Each record must be printed again exactly as given.

━━━━━━━━━━

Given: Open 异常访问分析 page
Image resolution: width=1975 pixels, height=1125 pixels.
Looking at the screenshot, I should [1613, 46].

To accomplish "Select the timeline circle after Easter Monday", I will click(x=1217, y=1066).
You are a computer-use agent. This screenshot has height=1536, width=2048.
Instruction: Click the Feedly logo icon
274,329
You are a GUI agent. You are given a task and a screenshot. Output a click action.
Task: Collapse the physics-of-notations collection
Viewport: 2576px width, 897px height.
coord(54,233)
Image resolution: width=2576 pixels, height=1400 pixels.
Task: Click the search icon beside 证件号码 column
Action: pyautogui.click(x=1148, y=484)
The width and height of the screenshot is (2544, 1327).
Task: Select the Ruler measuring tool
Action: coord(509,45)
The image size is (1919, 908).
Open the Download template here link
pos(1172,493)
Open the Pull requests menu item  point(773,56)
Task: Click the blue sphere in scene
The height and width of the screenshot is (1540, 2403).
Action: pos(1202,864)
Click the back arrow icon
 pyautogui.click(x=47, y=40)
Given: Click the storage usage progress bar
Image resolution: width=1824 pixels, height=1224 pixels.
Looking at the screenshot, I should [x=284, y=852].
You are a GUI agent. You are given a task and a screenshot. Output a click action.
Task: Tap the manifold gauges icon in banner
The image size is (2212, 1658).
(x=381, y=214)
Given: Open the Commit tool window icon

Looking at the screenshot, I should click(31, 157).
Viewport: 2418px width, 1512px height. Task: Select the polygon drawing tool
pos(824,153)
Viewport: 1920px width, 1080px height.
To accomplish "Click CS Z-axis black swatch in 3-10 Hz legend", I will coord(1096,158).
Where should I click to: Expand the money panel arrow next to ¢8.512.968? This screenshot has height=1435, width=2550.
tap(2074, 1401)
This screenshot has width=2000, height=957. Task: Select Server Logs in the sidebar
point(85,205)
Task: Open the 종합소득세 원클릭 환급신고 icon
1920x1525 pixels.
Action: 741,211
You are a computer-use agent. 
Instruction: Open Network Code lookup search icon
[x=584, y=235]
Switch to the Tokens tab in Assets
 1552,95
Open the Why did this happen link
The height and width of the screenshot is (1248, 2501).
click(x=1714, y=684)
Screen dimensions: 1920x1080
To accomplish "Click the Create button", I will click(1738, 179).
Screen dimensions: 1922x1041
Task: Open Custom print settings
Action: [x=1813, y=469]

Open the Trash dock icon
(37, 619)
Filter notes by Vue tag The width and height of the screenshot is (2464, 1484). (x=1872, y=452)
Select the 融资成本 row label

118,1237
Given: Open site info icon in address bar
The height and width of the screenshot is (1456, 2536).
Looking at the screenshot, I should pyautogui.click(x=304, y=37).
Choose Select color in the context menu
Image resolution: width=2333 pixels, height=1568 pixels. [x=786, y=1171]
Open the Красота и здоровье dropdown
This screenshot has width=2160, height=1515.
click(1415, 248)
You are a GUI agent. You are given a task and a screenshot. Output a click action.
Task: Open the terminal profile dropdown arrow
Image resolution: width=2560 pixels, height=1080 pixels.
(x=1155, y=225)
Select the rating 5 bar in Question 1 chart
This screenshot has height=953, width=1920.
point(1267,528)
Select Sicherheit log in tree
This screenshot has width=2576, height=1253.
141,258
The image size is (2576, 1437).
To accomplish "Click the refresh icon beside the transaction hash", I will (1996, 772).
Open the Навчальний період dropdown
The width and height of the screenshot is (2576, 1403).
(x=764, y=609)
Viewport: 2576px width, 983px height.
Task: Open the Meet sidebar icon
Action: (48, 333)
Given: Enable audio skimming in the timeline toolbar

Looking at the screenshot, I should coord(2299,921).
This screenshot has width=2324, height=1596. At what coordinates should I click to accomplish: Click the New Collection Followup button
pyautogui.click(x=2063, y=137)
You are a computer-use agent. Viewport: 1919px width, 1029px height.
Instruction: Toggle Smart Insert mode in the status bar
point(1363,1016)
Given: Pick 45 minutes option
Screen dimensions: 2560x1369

━━━━━━━━━━

§ **FINAL ANSWER**
Given: Open 异常访问分析 page
Image resolution: width=1975 pixels, height=1125 pixels.
Looking at the screenshot, I should [1613, 46].

To accomplish "Select the timeline circle after Easter Monday", I will click(x=1217, y=1066).
You are a computer-use agent. This screenshot has height=1536, width=2048.
Instruction: Click the Feedly logo icon
274,329
You are a GUI agent. You are given a task and a screenshot. Output a click action.
Task: Collapse the physics-of-notations collection
Viewport: 2576px width, 897px height.
coord(54,233)
Image resolution: width=2576 pixels, height=1400 pixels.
Task: Click the search icon beside 证件号码 column
Action: pyautogui.click(x=1148, y=484)
The width and height of the screenshot is (2544, 1327).
Task: Select the Ruler measuring tool
Action: coord(509,45)
The image size is (1919, 908).
Open the Download template here link
pos(1172,493)
Open the Pull requests menu item  point(773,56)
Task: Click the blue sphere in scene
The height and width of the screenshot is (1540, 2403).
Action: pos(1202,864)
Click the back arrow icon
 pyautogui.click(x=47, y=40)
Given: Click the storage usage progress bar
Image resolution: width=1824 pixels, height=1224 pixels.
Looking at the screenshot, I should [x=284, y=852].
You are a GUI agent. You are given a task and a screenshot. Output a click action.
Task: Tap the manifold gauges icon in banner
The image size is (2212, 1658).
(x=381, y=214)
Given: Open the Commit tool window icon

Looking at the screenshot, I should click(31, 157).
Viewport: 2418px width, 1512px height. Task: Select the polygon drawing tool
pos(824,153)
Viewport: 1920px width, 1080px height.
To accomplish "Click CS Z-axis black swatch in 3-10 Hz legend", I will coord(1096,158).
Where should I click to: Expand the money panel arrow next to ¢8.512.968? This screenshot has height=1435, width=2550.
tap(2074, 1401)
This screenshot has width=2000, height=957. Task: Select Server Logs in the sidebar
point(85,205)
Task: Open the 종합소득세 원클릭 환급신고 icon
1920x1525 pixels.
Action: 741,211
You are a computer-use agent. 
Instruction: Open Network Code lookup search icon
[x=584, y=235]
Switch to the Tokens tab in Assets
 1552,95
Open the Why did this happen link
The height and width of the screenshot is (1248, 2501).
click(x=1714, y=684)
Screen dimensions: 1920x1080
To accomplish "Click the Create button", I will click(1738, 179).
Screen dimensions: 1922x1041
Task: Open Custom print settings
Action: [x=1813, y=469]

Open the Trash dock icon
(37, 619)
Filter notes by Vue tag The width and height of the screenshot is (2464, 1484). (x=1872, y=452)
Select the 融资成本 row label

118,1237
Given: Open site info icon in address bar
The height and width of the screenshot is (1456, 2536).
Looking at the screenshot, I should pyautogui.click(x=304, y=37).
Choose Select color in the context menu
Image resolution: width=2333 pixels, height=1568 pixels. [x=786, y=1171]
Open the Красота и здоровье dropdown
This screenshot has width=2160, height=1515.
click(1415, 248)
You are a GUI agent. You are given a task and a screenshot. Output a click action.
Task: Open the terminal profile dropdown arrow
Image resolution: width=2560 pixels, height=1080 pixels.
(x=1155, y=225)
Select the rating 5 bar in Question 1 chart
This screenshot has height=953, width=1920.
point(1267,528)
Select Sicherheit log in tree
This screenshot has width=2576, height=1253.
141,258
The image size is (2576, 1437).
To accomplish "Click the refresh icon beside the transaction hash", I will (1996, 772).
Open the Навчальний період dropdown
The width and height of the screenshot is (2576, 1403).
(x=764, y=609)
Viewport: 2576px width, 983px height.
Task: Open the Meet sidebar icon
Action: (48, 333)
Given: Enable audio skimming in the timeline toolbar

Looking at the screenshot, I should coord(2299,921).
This screenshot has width=2324, height=1596. At what coordinates should I click to accomplish: Click the New Collection Followup button
pyautogui.click(x=2063, y=137)
You are a computer-use agent. Viewport: 1919px width, 1029px height.
Instruction: Toggle Smart Insert mode in the status bar
point(1363,1016)
Given: Pick 45 minutes option
Screen dimensions: 2560x1369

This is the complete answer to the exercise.